The Bubble Joy

View Original

Dream Deferred

Dream of skateboard flight fueled by oxycodone and a lecturing subconscious. Collage by Nicholas Ballesteros.

I have been working on Finder Not Keeper for quite some time, hammering through the enormous checklist inevitable with opening an online store. The task felt insurmountable at times, but every month yielded results that gave me a sense of progress.  Last spring, I decided the perfect time to launch was that fall of 2013, when the kids had returned to school and my daytime hours were my own again.

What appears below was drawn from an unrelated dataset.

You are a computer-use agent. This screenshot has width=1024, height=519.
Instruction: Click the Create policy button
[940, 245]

But in between, my nearly empty nest sort of filled up again. That happens a lot with birdies flying away and coming back, which other mother birds understand but which caught me by surprise. So, with time and space going elsewhere, I delayed a little longer.  Store opening goal became January 1 of this year.

Then a health issue derailed the opening.  [Edvard Munch scream face. Give me a flock of baby birds over this anytime.]  

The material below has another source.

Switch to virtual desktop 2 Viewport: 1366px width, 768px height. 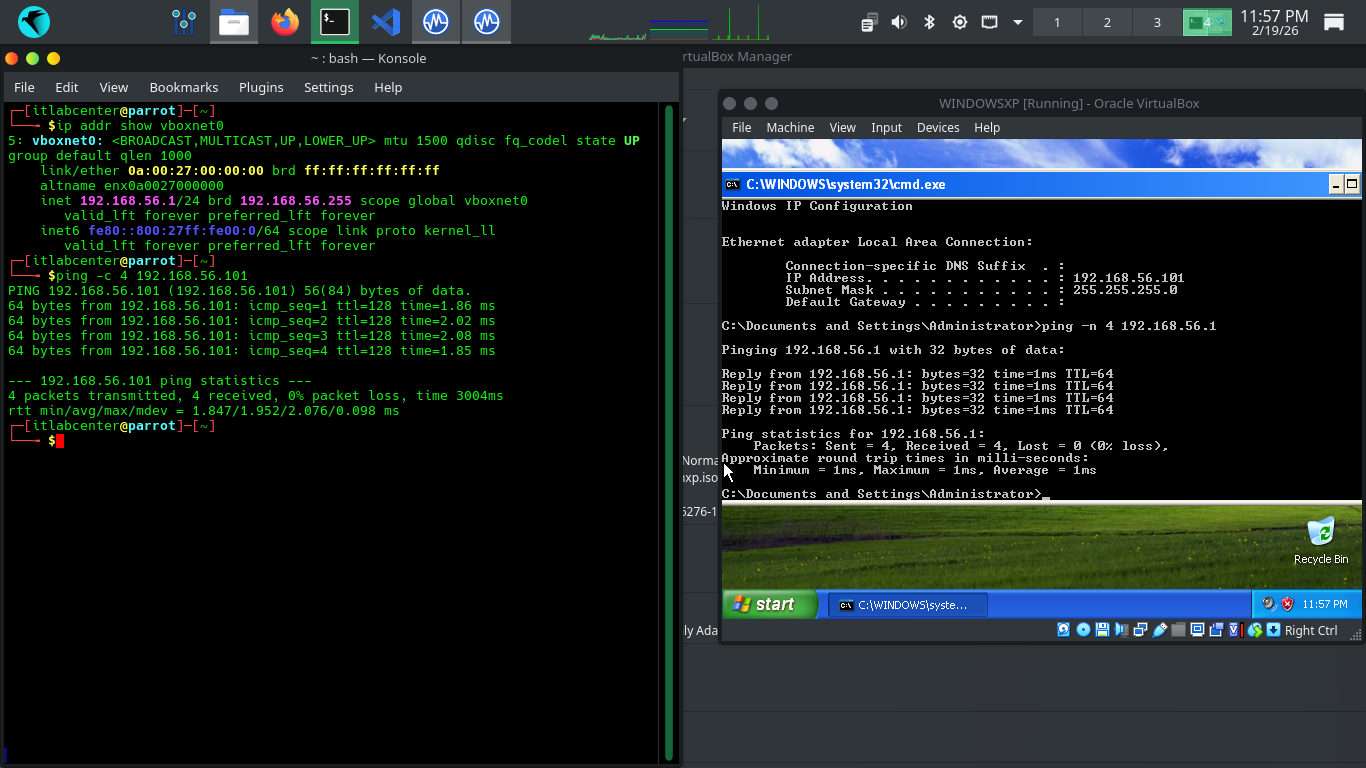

So, last week, I went into the hospital to resolve the issue and all went quite well. I had an incredibly handsome surgeon and the best nurses who everyone knows are much more critical to recovery. That operating room, though? The last thing I remember before going under was speaking frankly to them about the lousy feng shui in that arena.  Cluttered carts everywhere. Not at all what I expected and truly disappointing.

Anyway, that's not what this post is about.  While recovering, I had a drug-addled dream that I want to describe. I dreamt that my husband and I moved to a foreign city, to a rundown house with mold on the walls.  He would go off to work every day while I remained behind, weakly swiping at the walls in my red velour robe. The neighborhood rug rats thought I was wearing a unique gown.

After work one night, he and I went scavenging in a warehouse that was part art colony and part garbage dump. The stuff I found was amazing. Considering all the artists who had studios there, I was shocked they walked past these treasures every day and didn't nab them.

But I did.

Then in my dream, I realized there was no way to get this stuff home. He and I were on a skateboard. We set aside my loot, hopped on the board, and flew flawlessly and smoothly, picking up speed and doing little jumps over curbs and cracks. At one point, we soared over a rock pile à la Evel Knievel, drawing oohs and aahs from all the rug rats who kept peppering this dream like squirrels and who were attempting pathetic little ollies.

Then I woke up.

And my first thought was not of all the great treasures left behind but of sadness that the skateboard flight had ended.

And I'm taking that as my subconscious slapping me into shape.   

The store will open soon, maybe even in the next few weeks. Which is wonderfully exciting. But I can't forget that getting here has been a helluva ride, mold, bumps, rug rats, and all.